Even then, the Crown Princess had not given up hope. Her husband still looked in good health; he slept well, and his appetite was excellent.

On December 1, the Princess herself wrote to M. Godet:

“We are profoundly touched by the many proofs of sympathy which reach us from all sides. I cannot help feeling that it must make you very happy to know that all the care you took, in old days, in developing that pure and noble soul, has now brought to him these universal tributes of respect and confidence.”

Alas, even then the Prince had heard from the physicians his sentence of death, which he received with the same stoicism he had shown on the field of battle.

Christmas came, and was celebrated with characteristic kindliness by the Prince, who arranged magnificent gifts for his wife and the little circle of intimate friends at San Remo. But his health steadily declined, and a sudden operation had to be performed early in January.

Meanwhile the aged Emperor had caught a chill in the severe Berlin winter. His magnificent constitution was already enfeebled by age, and to his physical weakness were now added the distress and anxiety caused by the news from San Remo, which became continually more and more disquieting.
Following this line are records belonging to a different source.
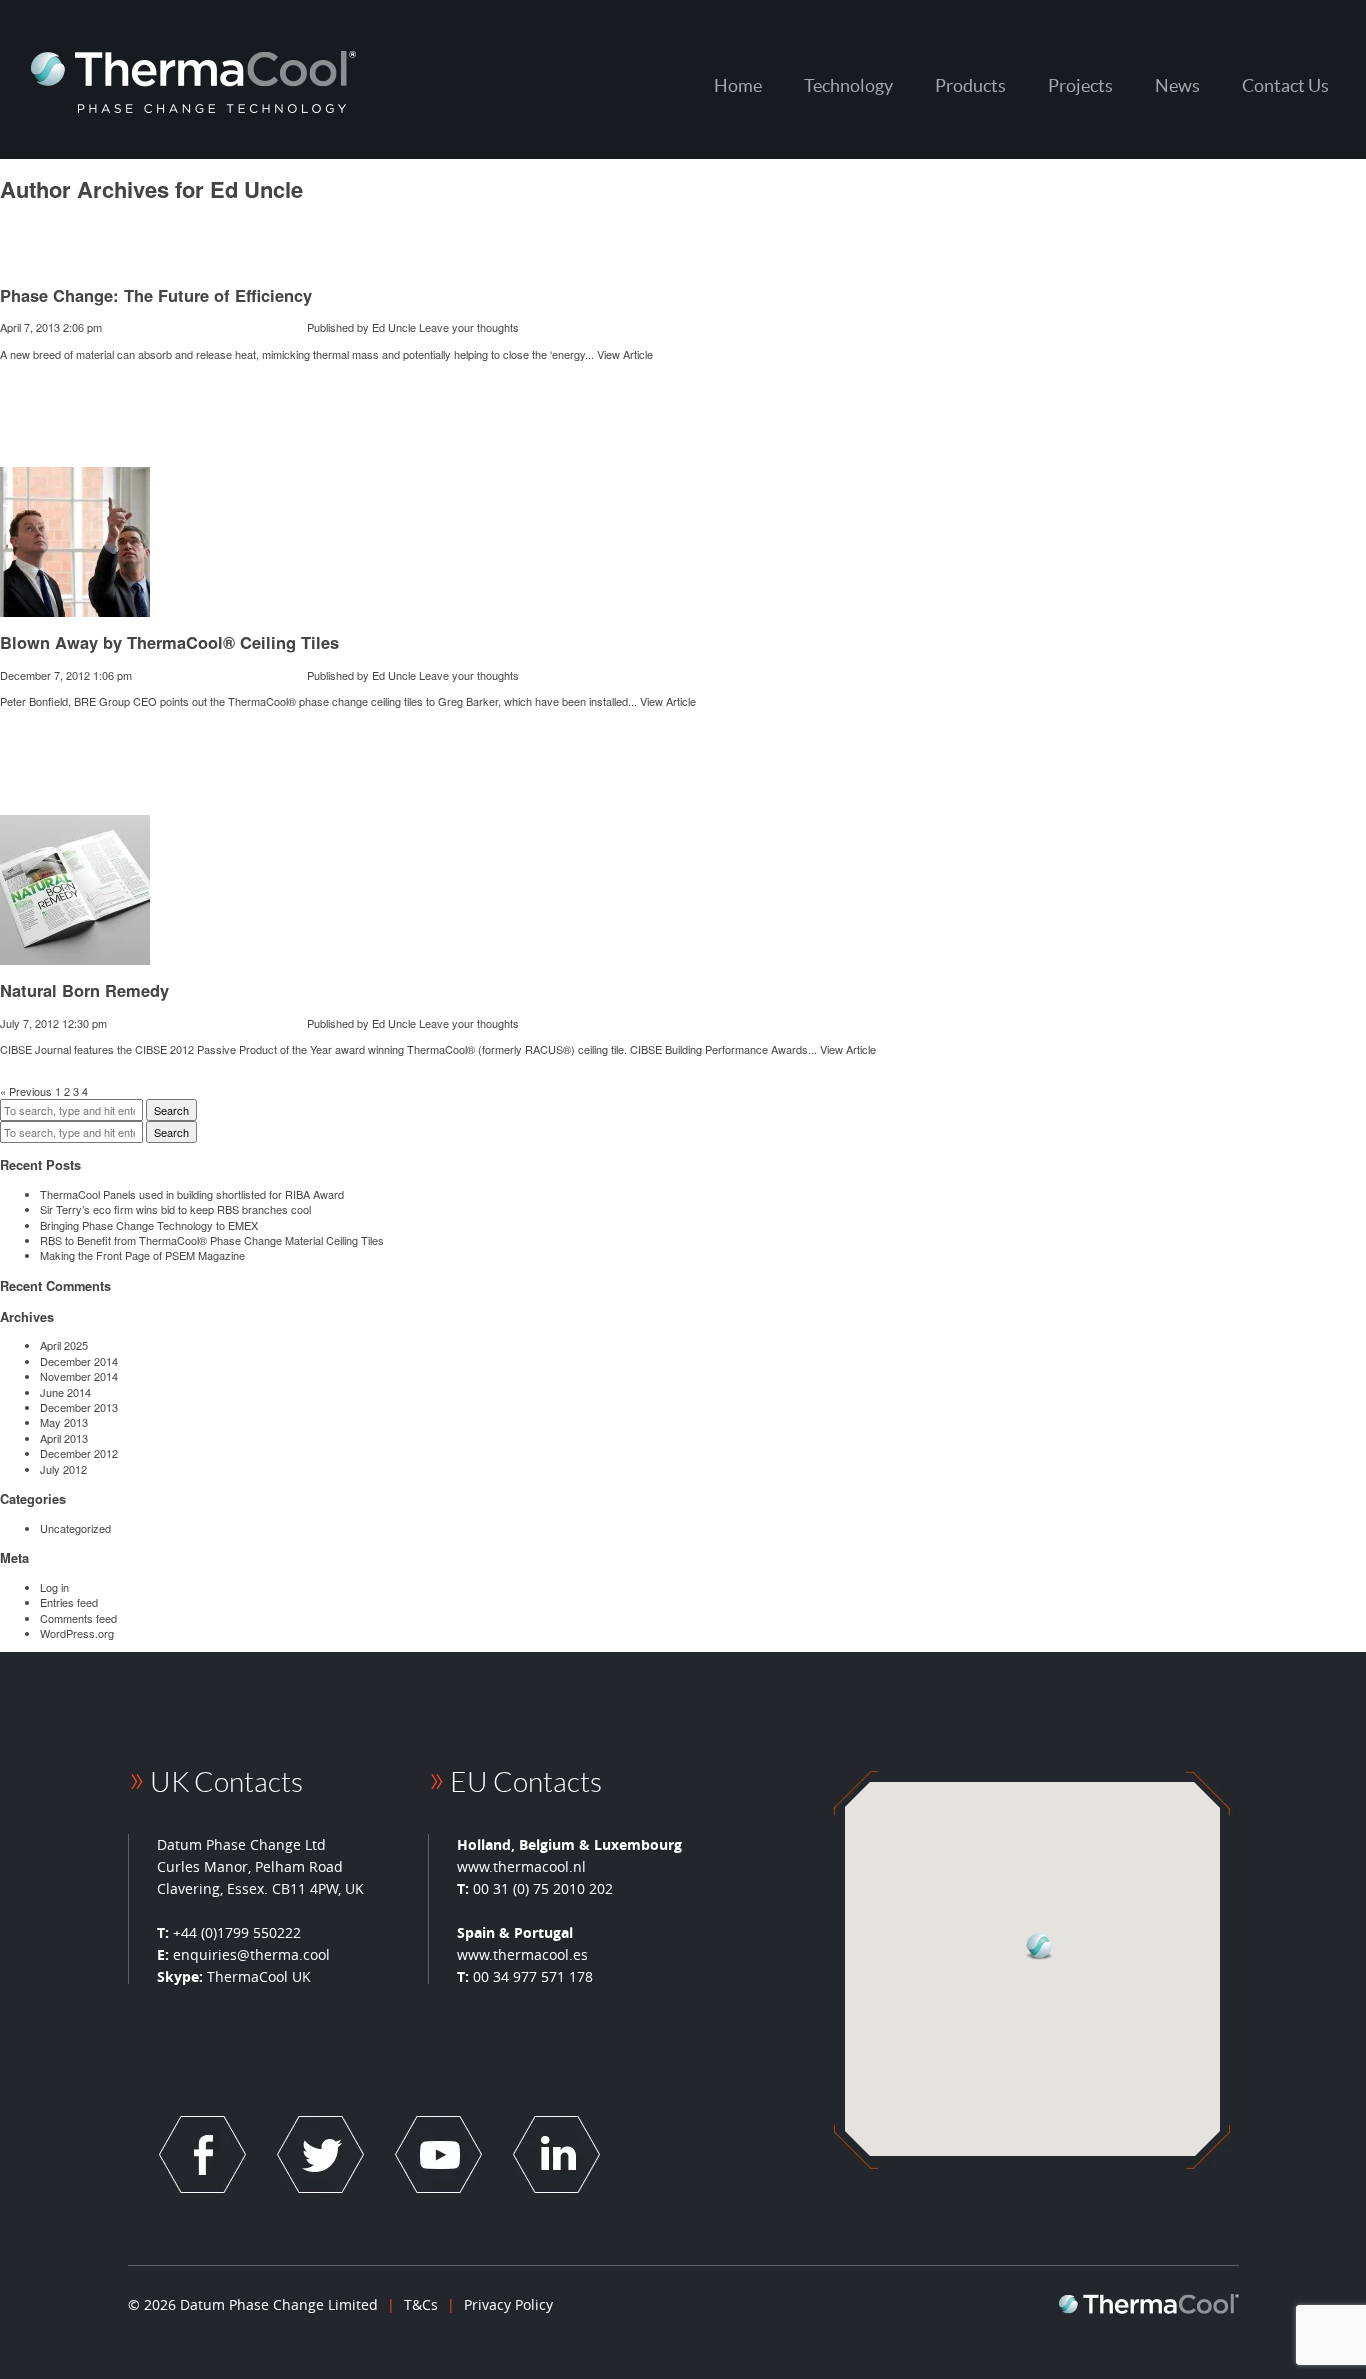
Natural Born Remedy (84, 990)
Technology (848, 85)
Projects (1080, 85)
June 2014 (65, 1392)
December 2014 (79, 1361)
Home (738, 85)
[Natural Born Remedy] (75, 957)
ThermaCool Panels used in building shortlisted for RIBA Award (192, 1194)
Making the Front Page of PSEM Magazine (142, 1255)
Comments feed (78, 1618)
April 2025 (64, 1345)
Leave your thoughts (469, 327)
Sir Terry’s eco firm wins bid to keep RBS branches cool (175, 1209)
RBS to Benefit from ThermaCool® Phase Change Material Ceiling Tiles (212, 1240)
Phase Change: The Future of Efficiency (156, 295)
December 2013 (79, 1407)
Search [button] (171, 1110)
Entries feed (69, 1602)
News (1177, 85)
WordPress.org (77, 1633)
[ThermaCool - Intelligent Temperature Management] (193, 81)
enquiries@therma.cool (251, 1954)
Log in (54, 1587)
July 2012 (63, 1469)
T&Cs (421, 2304)
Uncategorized (75, 1528)
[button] (1040, 1946)
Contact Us (1285, 85)
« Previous (26, 1091)
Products (970, 85)
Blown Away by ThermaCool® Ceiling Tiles (169, 642)
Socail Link (202, 2154)
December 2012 (79, 1453)
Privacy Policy (508, 2304)
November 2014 (79, 1376)
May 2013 (64, 1422)
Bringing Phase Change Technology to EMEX (149, 1225)
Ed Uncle (394, 327)
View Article (625, 354)
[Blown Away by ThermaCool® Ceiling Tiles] (75, 609)
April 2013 (64, 1438)
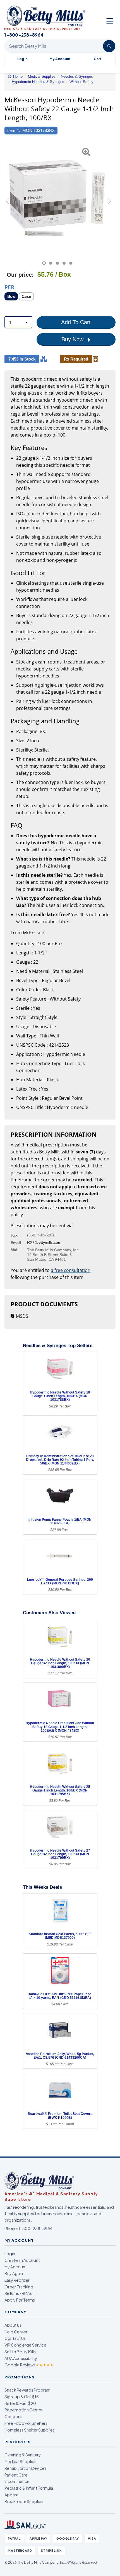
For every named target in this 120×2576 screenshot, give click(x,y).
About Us (12, 2325)
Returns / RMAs (18, 2293)
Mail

The end soon came, and the stout old soldier sank and died on March 9, 1888, less than a fortnight before his ninety-second birthday.

CHAPTER XVII
THE HUNDRED DAYS’ REIGN

ON the morning of March 9, 1888, the Crown Prince was walking in the gardens of the Villa Zirio, when a telegram was brought to him. He took it up with languid interest, but when he read the address, “To His Imperial Majesty the Emperor Frederick William,” there was no need to open the envelope, and it is said that his habitual self-control deserted him, and he burst into tears.